Too often we design policies for the wrong reason. We design them because somebody tried to take advantage of us. And in the process we restrict the many to protect us from the one.

Yet, no matter where we draw the line, there is still someone out there who will try to skirt around the edges and push past our boundaries. It never fails. Draw a line in the sand and someone will dare to cross it.

Solution?

Quit drawing lines in the sand.

For instance...

We offer layaway. Most stores that have layaway have fairly strict limitations. K-Mart's policy was 25% down, 25% in 15 days, paid off and taken home in 30 days. Period.

We offer a 6-month layaway with only 10% down and one payment of any size per month. And we are pretty lax in enforcing it.

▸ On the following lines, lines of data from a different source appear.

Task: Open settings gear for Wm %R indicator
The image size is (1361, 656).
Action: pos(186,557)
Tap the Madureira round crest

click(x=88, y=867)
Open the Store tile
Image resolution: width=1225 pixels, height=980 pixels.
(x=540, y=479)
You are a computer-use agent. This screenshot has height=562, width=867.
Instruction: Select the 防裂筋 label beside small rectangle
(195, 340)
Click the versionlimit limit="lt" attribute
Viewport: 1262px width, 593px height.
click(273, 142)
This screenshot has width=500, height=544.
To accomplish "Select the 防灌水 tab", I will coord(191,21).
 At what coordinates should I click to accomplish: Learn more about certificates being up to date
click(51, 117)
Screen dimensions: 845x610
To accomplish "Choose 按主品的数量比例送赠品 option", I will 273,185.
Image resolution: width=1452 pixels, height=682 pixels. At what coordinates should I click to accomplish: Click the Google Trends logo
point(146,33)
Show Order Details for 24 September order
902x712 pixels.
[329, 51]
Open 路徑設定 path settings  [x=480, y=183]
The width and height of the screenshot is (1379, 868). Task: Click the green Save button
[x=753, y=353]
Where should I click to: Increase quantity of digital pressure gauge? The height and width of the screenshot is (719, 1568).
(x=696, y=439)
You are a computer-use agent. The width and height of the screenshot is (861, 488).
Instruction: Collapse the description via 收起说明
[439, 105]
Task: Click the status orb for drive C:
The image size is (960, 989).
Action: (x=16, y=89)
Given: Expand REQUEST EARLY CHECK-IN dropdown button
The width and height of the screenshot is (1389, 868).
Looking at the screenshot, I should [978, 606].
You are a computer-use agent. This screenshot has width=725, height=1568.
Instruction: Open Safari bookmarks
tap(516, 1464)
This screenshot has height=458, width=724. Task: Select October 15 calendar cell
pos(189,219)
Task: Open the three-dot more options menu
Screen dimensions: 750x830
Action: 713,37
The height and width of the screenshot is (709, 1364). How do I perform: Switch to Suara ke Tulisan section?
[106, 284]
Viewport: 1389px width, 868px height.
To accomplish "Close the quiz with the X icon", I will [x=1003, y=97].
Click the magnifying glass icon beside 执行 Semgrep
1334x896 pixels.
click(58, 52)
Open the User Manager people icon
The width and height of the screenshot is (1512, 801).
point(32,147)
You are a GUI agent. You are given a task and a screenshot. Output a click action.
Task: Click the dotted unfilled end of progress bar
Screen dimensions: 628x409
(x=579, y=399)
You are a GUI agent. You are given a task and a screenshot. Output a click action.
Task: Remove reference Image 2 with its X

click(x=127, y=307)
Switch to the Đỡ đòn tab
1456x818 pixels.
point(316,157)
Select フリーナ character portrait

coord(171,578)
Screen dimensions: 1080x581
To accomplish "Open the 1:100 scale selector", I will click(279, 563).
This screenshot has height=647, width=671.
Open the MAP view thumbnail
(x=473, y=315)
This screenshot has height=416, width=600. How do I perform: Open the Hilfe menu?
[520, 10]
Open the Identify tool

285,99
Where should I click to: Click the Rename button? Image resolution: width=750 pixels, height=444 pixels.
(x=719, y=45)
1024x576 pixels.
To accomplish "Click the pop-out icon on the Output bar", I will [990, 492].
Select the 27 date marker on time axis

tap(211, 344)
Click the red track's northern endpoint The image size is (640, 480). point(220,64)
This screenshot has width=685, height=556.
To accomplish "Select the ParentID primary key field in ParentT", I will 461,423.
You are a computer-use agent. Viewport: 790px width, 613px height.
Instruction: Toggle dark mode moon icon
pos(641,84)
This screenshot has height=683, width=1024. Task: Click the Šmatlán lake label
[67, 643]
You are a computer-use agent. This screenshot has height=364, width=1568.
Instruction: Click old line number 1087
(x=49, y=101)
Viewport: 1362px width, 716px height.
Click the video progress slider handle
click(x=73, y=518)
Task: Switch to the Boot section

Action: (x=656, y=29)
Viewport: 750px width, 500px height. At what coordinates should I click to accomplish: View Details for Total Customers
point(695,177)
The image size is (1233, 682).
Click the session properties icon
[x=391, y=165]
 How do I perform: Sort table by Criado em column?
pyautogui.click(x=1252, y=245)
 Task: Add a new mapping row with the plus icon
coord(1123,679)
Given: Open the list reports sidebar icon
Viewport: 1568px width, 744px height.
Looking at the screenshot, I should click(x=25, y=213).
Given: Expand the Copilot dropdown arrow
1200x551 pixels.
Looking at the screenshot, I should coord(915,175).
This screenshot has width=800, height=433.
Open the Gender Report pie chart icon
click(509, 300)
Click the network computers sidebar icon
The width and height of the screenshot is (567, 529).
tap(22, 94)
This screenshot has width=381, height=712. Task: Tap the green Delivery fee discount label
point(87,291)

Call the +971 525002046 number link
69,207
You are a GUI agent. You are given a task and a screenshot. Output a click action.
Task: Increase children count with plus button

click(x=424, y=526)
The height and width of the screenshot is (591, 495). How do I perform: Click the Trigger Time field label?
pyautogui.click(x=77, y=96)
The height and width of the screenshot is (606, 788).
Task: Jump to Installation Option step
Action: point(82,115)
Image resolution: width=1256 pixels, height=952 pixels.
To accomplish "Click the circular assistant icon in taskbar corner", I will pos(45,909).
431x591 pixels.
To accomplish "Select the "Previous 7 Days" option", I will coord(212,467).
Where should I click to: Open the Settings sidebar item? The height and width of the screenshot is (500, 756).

Now ours may seem like a more generous policy, but the truth is, the vast majority of our layaway customers use it less than 30 days and would fit easily into K-Mart's model. In fact, only a small handful of layaways each year pass the 60 day mark, and maybe one per year hits 6 months.

But by offering 6 months, I look so much more generous and customer-friendly than K-Mart.

Here's another example...

We just launched our Birthday Club. The postcard $10 gift certificate we send out has NO expiration date. Some stores give you only 14 days to come in. They want the gift certificate used right away or it expires.

They are afraid that someone will hold their birthday gift certificate and not use it until Christmas or some other time.

But how many kids are really going to do that? And even if they did, wouldn't that be encouraging that the kids were learning how to save?

The reality is that the vast majority will be in right away to spend that $10 gift certificate. Only a small handful will not - regardless of the expiration date. And those who come in after 14 days will be pretty upset with you for not honoring it 4 weeks later.

Is it worth ticking them off? No.

Once again, our policy looks more generous and customer-friendly than the other, although both get roughly the same results.

The key here is to draw up your policies to allow for those customers who push the boundaries to push all they want. The vast majority won't push. Make your policies look generous and in the favor of your customers. You give the appearance that you are putting the customers' needs ahead of your own.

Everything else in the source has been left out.